**Task description**
Give the lines of the records as a Markdown table with two columns, Row and Record line, numbering each row and skipping blank lines. Begin at the line that contains "Viewport: 818px width, 626px", stop at the end of the records, and leave the pictures out.

━━━ Material for the task ━━━

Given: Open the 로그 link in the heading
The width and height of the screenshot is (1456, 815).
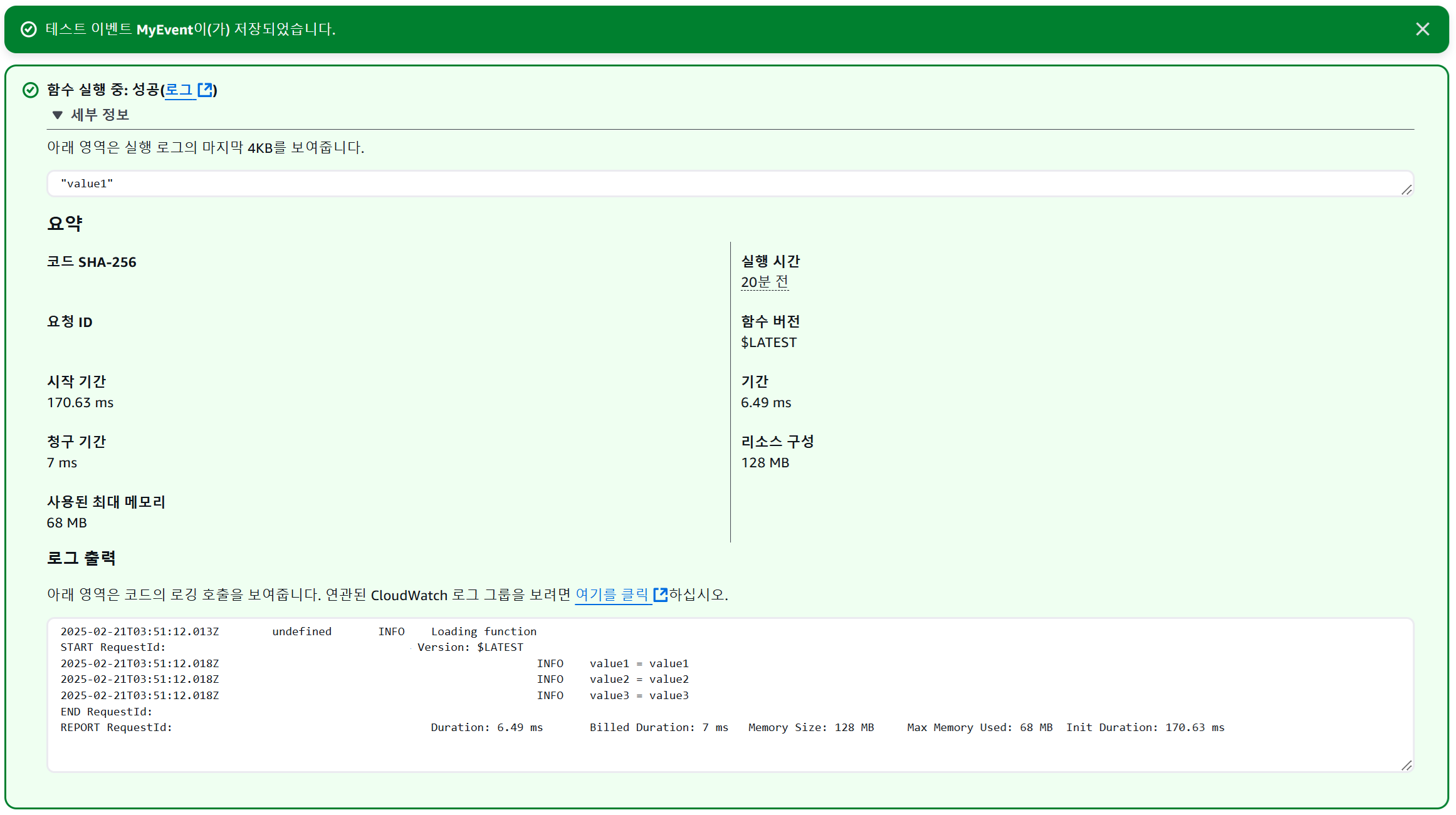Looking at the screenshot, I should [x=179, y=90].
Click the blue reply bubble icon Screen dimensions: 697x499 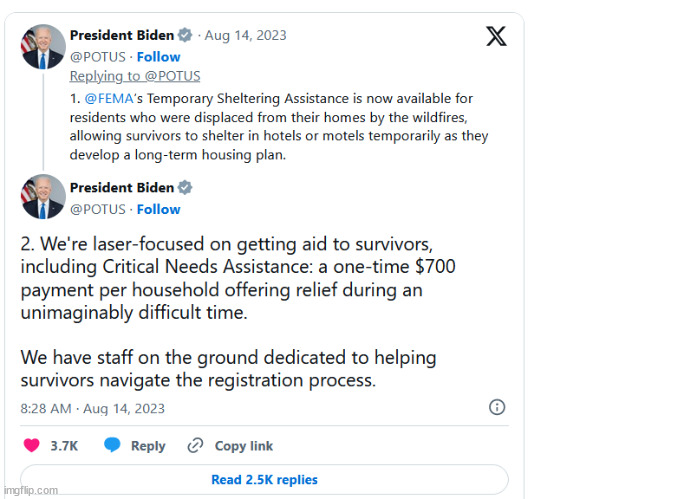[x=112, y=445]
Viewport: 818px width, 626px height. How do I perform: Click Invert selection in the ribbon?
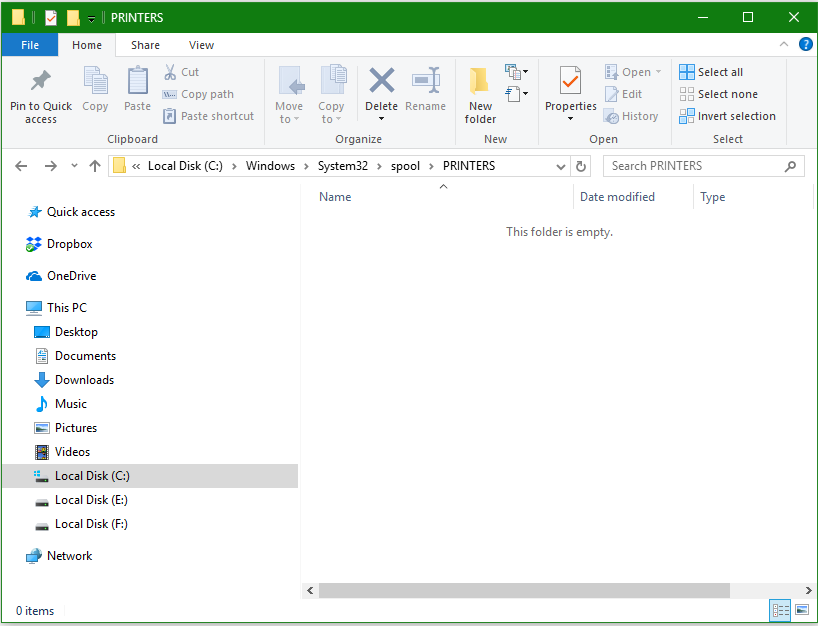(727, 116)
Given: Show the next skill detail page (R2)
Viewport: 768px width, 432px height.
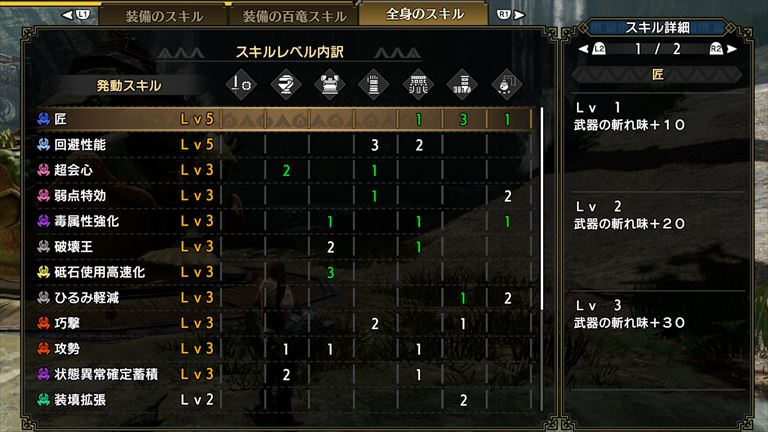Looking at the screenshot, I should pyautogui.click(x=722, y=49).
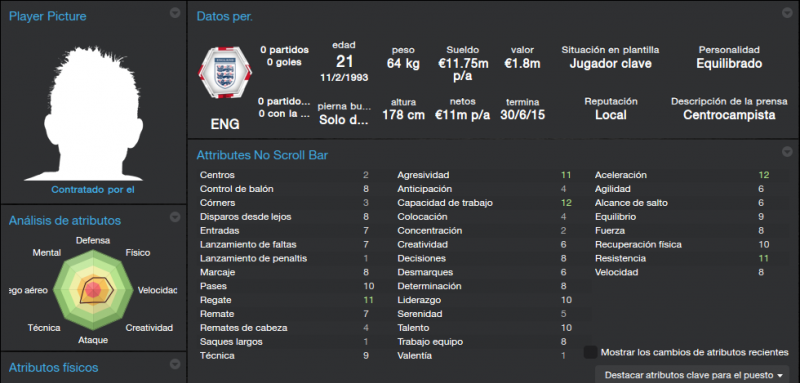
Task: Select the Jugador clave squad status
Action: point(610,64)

━━━

**Solution below**
| Row | Record line |
|---|---|
| 1 | Viewport: 818px width, 626px height. How do I perform: Click Invert selection in the ribbon? |
| 2 | (727, 116) |
| 3 | Given: Show the next skill detail page (R2) |
| 4 | Viewport: 768px width, 432px height. |
| 5 | Looking at the screenshot, I should pyautogui.click(x=722, y=49). |
| 6 | Task: Select the Jugador clave squad status |
| 7 | Action: point(610,64) |